What you are asked to do:
Look below for the line containing "Click the Market Cap $104B value"; from there, print each line exactly up to and including the line containing "Given: Click the watchOS", and stop.

Extracted information:
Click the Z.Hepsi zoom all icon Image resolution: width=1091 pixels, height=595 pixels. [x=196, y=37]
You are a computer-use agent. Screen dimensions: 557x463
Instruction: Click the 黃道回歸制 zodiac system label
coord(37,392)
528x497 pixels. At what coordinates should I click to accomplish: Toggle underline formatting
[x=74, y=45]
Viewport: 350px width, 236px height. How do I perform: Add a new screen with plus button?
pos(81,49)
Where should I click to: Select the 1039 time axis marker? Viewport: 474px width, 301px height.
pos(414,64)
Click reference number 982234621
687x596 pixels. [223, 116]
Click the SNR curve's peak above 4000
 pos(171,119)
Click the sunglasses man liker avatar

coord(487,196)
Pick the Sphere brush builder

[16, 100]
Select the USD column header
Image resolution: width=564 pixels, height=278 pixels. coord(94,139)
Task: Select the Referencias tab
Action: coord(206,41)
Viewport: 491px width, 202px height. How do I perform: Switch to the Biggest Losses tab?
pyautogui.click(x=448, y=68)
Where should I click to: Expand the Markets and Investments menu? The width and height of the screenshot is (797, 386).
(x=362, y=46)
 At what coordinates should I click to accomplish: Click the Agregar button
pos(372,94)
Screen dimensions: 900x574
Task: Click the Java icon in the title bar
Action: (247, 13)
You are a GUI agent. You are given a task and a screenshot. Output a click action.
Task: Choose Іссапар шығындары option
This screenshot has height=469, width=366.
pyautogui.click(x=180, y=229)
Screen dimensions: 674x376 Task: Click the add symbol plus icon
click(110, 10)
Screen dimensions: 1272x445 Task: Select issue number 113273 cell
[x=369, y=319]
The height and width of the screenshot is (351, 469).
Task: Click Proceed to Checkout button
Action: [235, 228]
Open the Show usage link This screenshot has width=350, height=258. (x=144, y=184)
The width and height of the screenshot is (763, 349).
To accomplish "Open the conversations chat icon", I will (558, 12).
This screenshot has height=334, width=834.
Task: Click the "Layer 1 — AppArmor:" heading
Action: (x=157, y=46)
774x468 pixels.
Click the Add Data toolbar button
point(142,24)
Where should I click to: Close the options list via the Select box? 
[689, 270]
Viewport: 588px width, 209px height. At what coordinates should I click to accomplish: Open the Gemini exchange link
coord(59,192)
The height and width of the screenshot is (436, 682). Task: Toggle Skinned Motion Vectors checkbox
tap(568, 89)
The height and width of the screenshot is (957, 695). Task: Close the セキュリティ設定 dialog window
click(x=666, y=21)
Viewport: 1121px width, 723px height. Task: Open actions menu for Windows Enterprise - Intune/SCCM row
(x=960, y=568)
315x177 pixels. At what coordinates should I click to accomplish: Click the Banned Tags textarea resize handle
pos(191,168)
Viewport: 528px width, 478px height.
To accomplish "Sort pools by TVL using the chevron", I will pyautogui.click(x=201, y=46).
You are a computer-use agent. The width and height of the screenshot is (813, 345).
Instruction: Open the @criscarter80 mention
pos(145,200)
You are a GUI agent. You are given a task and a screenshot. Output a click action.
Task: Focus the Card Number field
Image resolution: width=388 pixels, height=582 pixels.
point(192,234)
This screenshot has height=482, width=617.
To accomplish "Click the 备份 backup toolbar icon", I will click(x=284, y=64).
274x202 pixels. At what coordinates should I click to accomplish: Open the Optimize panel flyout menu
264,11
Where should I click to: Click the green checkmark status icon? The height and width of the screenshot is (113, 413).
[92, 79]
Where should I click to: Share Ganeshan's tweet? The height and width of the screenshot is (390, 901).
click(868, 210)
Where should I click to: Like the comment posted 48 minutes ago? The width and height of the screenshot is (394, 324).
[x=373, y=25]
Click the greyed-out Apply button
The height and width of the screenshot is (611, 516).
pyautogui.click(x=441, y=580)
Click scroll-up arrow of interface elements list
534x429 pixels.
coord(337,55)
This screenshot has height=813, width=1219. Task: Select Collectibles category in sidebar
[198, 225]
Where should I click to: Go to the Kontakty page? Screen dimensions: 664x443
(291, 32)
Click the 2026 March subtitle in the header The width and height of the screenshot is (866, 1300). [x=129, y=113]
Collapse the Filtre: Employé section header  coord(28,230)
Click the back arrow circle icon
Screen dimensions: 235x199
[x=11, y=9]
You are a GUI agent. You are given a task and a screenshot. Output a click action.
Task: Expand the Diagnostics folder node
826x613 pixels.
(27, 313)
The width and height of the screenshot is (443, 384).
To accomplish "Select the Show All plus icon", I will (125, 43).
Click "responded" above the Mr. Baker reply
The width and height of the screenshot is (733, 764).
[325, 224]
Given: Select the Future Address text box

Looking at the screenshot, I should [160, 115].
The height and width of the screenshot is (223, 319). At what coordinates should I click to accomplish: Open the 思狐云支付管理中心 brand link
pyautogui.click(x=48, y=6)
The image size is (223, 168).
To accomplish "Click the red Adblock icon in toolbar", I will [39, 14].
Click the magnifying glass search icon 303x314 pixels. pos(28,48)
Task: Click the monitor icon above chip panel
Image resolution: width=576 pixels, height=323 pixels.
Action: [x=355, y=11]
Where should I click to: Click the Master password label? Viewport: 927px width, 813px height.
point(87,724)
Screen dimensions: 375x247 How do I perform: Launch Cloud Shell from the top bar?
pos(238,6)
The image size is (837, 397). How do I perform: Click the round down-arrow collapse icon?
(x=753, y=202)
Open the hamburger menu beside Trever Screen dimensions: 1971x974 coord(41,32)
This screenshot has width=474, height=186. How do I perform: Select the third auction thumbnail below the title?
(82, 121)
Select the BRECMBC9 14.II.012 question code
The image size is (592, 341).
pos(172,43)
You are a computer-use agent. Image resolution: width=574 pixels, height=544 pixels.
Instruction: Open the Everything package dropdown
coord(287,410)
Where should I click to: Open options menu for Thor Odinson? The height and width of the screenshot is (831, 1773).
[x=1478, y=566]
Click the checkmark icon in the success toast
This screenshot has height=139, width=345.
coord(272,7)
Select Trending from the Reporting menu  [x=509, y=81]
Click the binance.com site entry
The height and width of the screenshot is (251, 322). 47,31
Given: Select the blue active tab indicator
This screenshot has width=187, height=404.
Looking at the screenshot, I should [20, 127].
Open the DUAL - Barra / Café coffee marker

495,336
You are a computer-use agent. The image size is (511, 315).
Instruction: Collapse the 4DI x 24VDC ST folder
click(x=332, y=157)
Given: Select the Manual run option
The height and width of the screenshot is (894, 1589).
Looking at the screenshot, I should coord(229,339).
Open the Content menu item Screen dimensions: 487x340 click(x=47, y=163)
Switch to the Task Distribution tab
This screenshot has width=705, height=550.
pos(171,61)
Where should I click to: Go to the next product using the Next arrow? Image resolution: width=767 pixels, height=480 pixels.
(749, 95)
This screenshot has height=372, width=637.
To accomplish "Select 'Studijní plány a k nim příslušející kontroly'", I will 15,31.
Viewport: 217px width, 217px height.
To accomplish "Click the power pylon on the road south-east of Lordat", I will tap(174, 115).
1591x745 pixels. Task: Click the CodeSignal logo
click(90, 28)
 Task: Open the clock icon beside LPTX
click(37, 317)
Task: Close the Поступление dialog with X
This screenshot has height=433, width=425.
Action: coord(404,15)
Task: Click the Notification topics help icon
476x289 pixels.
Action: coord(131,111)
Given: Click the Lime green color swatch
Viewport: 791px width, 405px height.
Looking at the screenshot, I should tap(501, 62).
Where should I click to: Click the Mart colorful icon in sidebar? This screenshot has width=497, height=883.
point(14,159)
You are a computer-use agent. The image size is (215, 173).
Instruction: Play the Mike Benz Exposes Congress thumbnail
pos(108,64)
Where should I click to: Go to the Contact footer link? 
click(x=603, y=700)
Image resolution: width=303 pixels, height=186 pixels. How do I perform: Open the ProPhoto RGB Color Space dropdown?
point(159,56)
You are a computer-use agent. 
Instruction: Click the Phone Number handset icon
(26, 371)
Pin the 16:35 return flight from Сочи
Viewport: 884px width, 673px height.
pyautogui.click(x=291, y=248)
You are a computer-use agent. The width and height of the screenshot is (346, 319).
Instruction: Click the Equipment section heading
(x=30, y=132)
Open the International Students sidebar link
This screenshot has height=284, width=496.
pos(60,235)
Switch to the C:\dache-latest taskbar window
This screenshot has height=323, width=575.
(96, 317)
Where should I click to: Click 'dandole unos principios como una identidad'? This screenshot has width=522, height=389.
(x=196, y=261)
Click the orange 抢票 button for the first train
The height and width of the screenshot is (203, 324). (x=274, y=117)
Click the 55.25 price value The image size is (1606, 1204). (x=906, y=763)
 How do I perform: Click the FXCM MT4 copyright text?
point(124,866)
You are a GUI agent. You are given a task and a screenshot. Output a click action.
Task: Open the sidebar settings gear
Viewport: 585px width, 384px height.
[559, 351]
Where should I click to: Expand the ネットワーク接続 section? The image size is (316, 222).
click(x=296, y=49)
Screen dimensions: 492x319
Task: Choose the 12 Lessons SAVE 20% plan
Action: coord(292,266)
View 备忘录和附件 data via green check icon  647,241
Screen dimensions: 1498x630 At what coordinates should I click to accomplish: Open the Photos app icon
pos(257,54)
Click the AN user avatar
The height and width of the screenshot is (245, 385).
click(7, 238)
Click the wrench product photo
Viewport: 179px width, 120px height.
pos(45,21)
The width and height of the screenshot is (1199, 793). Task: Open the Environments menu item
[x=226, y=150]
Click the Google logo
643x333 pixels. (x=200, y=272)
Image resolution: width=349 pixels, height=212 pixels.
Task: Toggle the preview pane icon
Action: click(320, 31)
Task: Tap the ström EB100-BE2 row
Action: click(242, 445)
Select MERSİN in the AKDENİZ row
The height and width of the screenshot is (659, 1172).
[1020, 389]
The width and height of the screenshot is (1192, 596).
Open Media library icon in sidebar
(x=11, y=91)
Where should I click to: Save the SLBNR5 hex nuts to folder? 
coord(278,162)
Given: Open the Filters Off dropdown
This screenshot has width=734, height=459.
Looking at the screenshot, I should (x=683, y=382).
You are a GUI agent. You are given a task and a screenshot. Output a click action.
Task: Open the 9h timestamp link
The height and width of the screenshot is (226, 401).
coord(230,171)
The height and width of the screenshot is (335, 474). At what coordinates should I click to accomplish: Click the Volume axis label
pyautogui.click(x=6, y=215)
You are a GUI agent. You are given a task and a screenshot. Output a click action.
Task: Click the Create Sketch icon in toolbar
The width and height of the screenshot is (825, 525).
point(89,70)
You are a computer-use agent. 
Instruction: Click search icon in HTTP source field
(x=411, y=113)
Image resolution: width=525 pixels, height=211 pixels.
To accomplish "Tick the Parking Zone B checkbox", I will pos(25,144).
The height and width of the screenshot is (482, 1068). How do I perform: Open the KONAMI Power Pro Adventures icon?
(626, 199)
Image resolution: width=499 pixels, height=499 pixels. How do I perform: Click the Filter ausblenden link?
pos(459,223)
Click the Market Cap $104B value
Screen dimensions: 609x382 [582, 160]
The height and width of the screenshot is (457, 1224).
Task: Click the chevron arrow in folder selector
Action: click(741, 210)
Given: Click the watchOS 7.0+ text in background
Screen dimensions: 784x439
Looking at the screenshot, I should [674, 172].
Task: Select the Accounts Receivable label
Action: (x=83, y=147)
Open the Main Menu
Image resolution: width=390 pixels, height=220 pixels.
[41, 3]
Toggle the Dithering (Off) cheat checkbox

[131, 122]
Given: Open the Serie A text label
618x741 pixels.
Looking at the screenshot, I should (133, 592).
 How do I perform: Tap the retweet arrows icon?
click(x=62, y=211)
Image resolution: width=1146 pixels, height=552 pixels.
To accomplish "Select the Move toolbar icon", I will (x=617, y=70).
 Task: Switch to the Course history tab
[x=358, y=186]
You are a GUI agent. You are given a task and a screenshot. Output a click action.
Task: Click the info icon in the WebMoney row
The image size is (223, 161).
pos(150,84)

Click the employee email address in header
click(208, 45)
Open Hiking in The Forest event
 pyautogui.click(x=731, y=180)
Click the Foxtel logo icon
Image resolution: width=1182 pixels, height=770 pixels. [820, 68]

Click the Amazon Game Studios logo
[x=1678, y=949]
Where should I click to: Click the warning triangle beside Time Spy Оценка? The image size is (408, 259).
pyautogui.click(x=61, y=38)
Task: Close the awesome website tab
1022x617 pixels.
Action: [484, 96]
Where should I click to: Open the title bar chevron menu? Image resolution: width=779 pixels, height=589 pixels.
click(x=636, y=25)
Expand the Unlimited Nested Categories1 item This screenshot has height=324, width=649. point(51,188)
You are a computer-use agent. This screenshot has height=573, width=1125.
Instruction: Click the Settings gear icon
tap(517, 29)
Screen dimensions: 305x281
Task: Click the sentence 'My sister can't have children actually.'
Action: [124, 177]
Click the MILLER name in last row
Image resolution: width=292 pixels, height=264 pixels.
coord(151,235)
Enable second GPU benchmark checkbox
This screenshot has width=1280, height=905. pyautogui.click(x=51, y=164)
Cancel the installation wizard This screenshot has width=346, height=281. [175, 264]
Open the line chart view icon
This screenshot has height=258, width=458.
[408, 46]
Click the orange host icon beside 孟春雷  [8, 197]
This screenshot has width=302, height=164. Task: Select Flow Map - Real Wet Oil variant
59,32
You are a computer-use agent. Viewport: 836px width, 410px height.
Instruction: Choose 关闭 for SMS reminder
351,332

Task solution:
Click the Market Cap $104B value
Screen dimensions: 609x382 [582, 160]
The height and width of the screenshot is (457, 1224).
Task: Click the chevron arrow in folder selector
Action: click(741, 210)
Given: Click the watchOS 7.0+ text in background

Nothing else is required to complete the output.